**Selected passage**.
---*---

Blight threatens chickpea crops

May 18, 2017

Pulse pathology scientist Jenny Davidson warns of blight infections in chickpeas.

All chickpea crops in Victoria and South Australia will need to be closely monitored this year for Ascochyta blight (AB) infection because all current varieties are now rated as either susceptible or moderately susceptible to infection.

A virulence change in the AB pathogen of chickpeas has occurred, with severe AB infection detected in previously resistant chickpea varieties across both states in 2015 and 2016.

South Australian Research and Development Institute pulse pathology principal research scientist Jenny Davidson said while AB infection was more severe in high and medium rainfall zones, effective disease control strategies were also required in low rainfall regions because severe disease outbreaks could occur in these environments during wet seasons, as was the case in 2016.

‘‘Moderately susceptible varieties will generally require three to four strategic fungicide sprays ahead of rain events, offering two to three weeks of protection, starting at six to eight weeks post-sowing,’’ said Dr Davidson, whose research is supported by the Grains Research and Development Corporation.

‘‘And susceptible varieties will require regular fungicide sprays every two to three weeks throughout the growing season in front of rainfall events.’’

As the pods of all commercial varieties were susceptible to AB, Dr Davidson said they would also require fungicide sprays during pod setting ahead of rain fronts to protect the pods from seed staining and seed abortion.

Agriculture Victoria pulse agronomist Jason Brand said growers also needed to factor into their 2017 management strategies the impact of early sowing following recent rainfall throughout SA and Victoria, as rapid early growth could lead to a greater risk of AB infection.

Dr Brand, leader of the GRDC Southern Pulse Agronomy program investment, said while outbreaks of AB were significant in Victorian chickpea trials last year, crops generally recovered well from the disease once conditions dried out.

He said the AB pathogen would survive on stubble and organic matter for a number of years, so growers must observe a minimum three-year rotation between chickpeas in the same paddock, and avoid planting adjacent to the previous year’s chickpea stubble.

---*---

**Data provided**.

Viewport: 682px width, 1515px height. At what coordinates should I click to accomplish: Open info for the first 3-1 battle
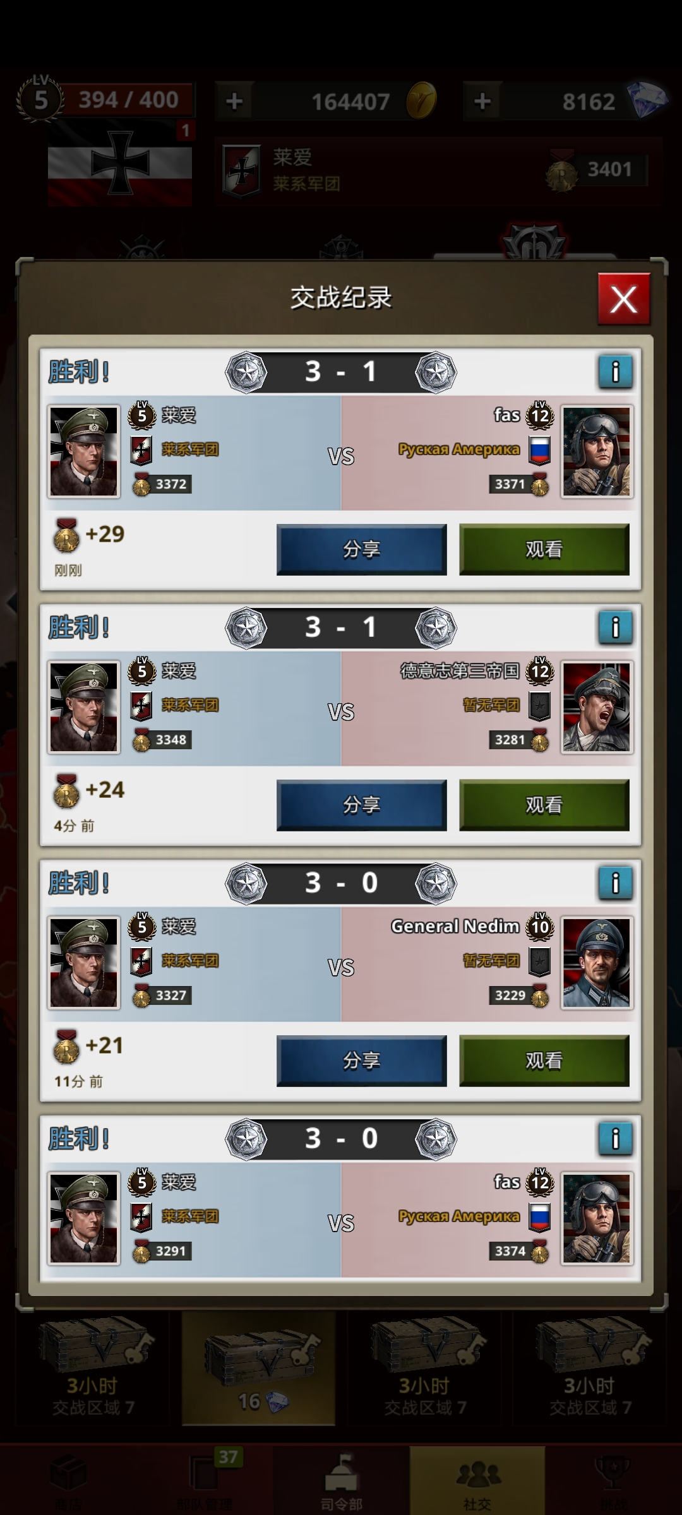pyautogui.click(x=615, y=371)
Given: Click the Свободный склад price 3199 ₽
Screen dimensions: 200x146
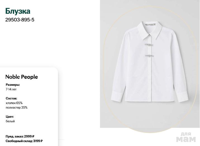Looking at the screenshot, I should coord(24,141).
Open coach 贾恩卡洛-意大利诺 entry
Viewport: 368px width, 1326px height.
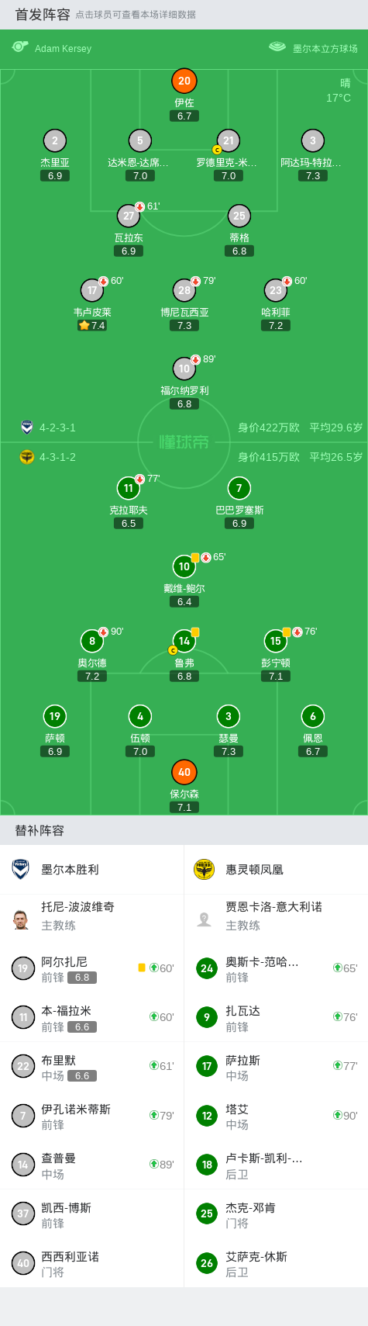pos(276,916)
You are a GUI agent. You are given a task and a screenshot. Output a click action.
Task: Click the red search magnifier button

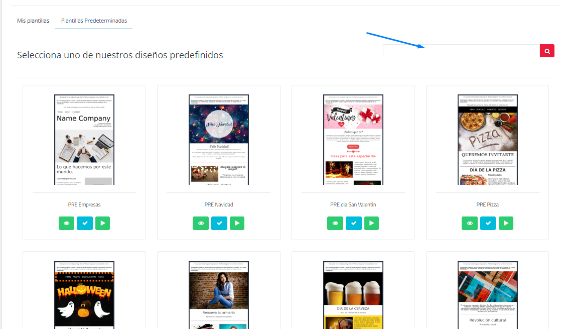[547, 51]
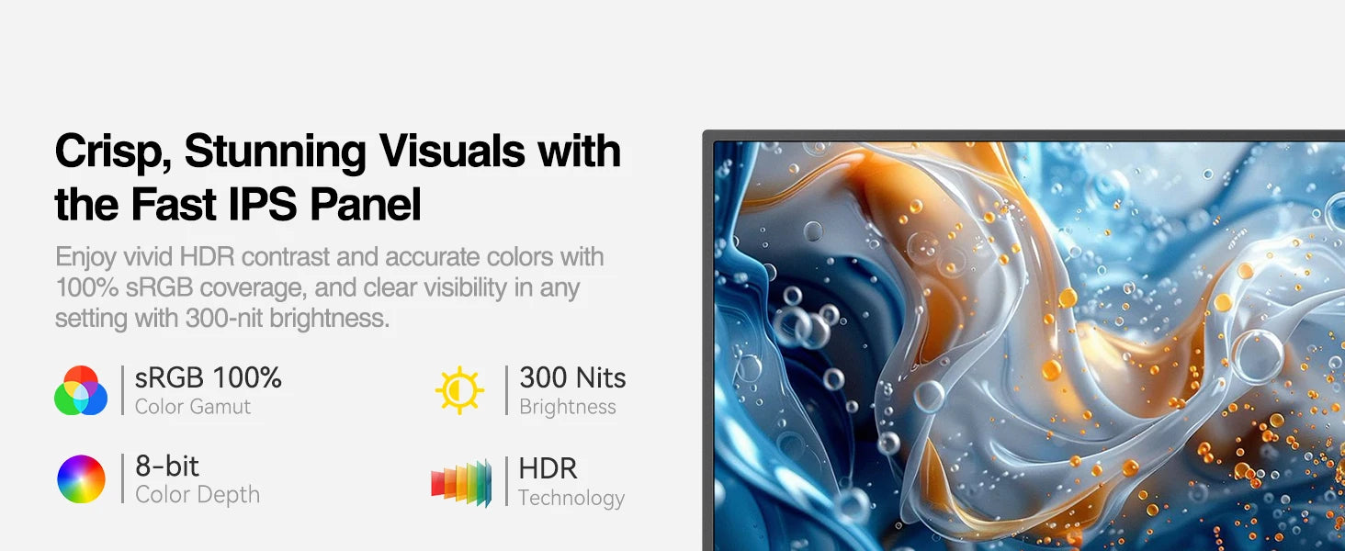Click the 'Enjoy vivid HDR contrast' description line
This screenshot has width=1345, height=551.
point(330,257)
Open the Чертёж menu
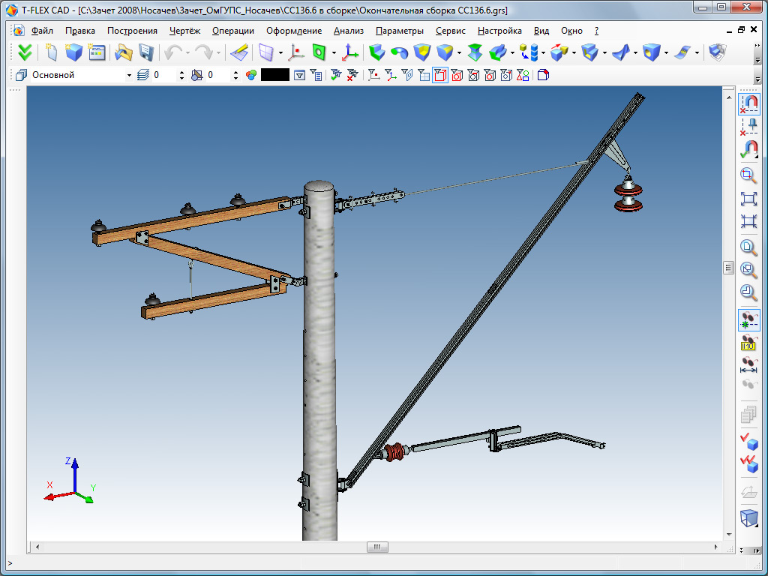The width and height of the screenshot is (768, 576). pos(185,31)
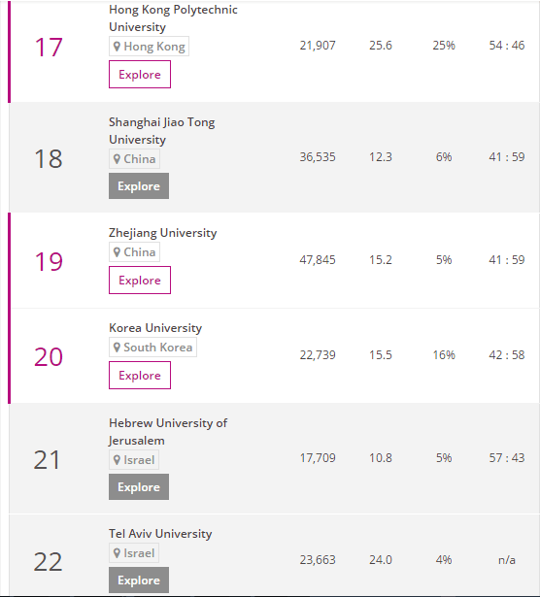Image resolution: width=540 pixels, height=597 pixels.
Task: Open the Korea University name link
Action: coord(155,328)
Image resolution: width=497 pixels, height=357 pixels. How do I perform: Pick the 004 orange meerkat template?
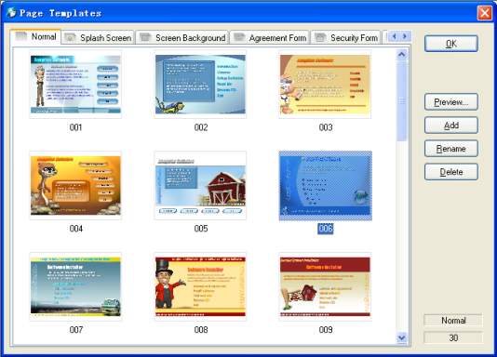point(75,185)
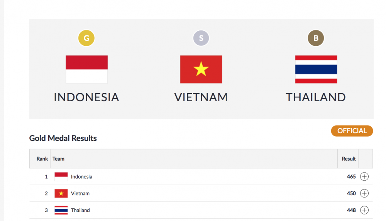
Task: Click the small Thailand flag in table
Action: point(61,210)
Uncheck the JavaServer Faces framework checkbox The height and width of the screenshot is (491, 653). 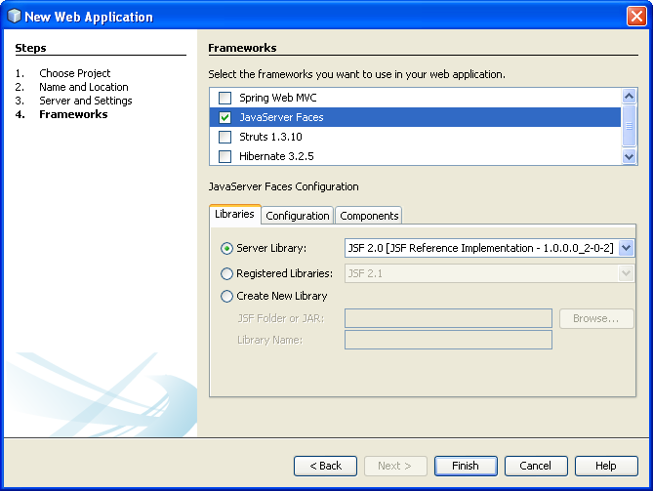(225, 117)
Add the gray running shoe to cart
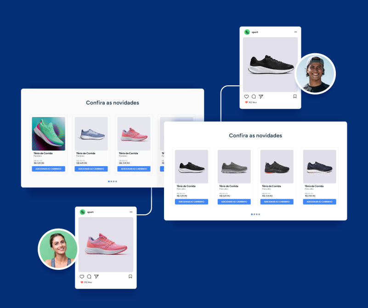The image size is (368, 308). pyautogui.click(x=234, y=202)
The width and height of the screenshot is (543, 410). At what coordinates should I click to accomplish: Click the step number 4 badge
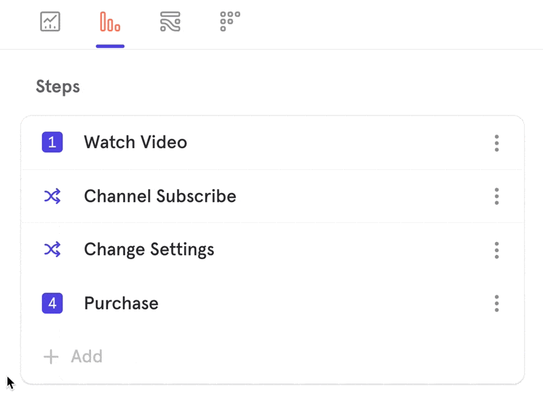point(52,303)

---*---

**Questions to answer**.
[A] Please copy the chickpea blight article starting from the words "Agriculture Victoria pulse" and ending after "conditions dried out.", and change "growers" to "farmers".
[B] Answer these questions from the chickpea blight article:
(i) On what date was the article published?
(ii) How many strategic fungicide sprays do moderately susceptible varieties generally require?
(iii) What minimum rotation must growers observe between chickpeas in the same paddock?
The items are material of their own and are unrelated to the chickpea blight article.

**Solved tasks**.
[A]
Agriculture Victoria pulse agronomist Jason Brand said farmers also needed to factor into their 2017 management strategies the impact of early sowing following recent rainfall throughout SA and Victoria, as rapid early growth could lead to a greater risk of AB infection.

Dr Brand, leader of the GRDC Southern Pulse Agronomy program investment, said while outbreaks of AB were significant in Victorian chickpea trials last year, crops generally recovered well from the disease once conditions dried out.

[B]
(i) May 18, 2017
(ii) Three to four
(iii) Three years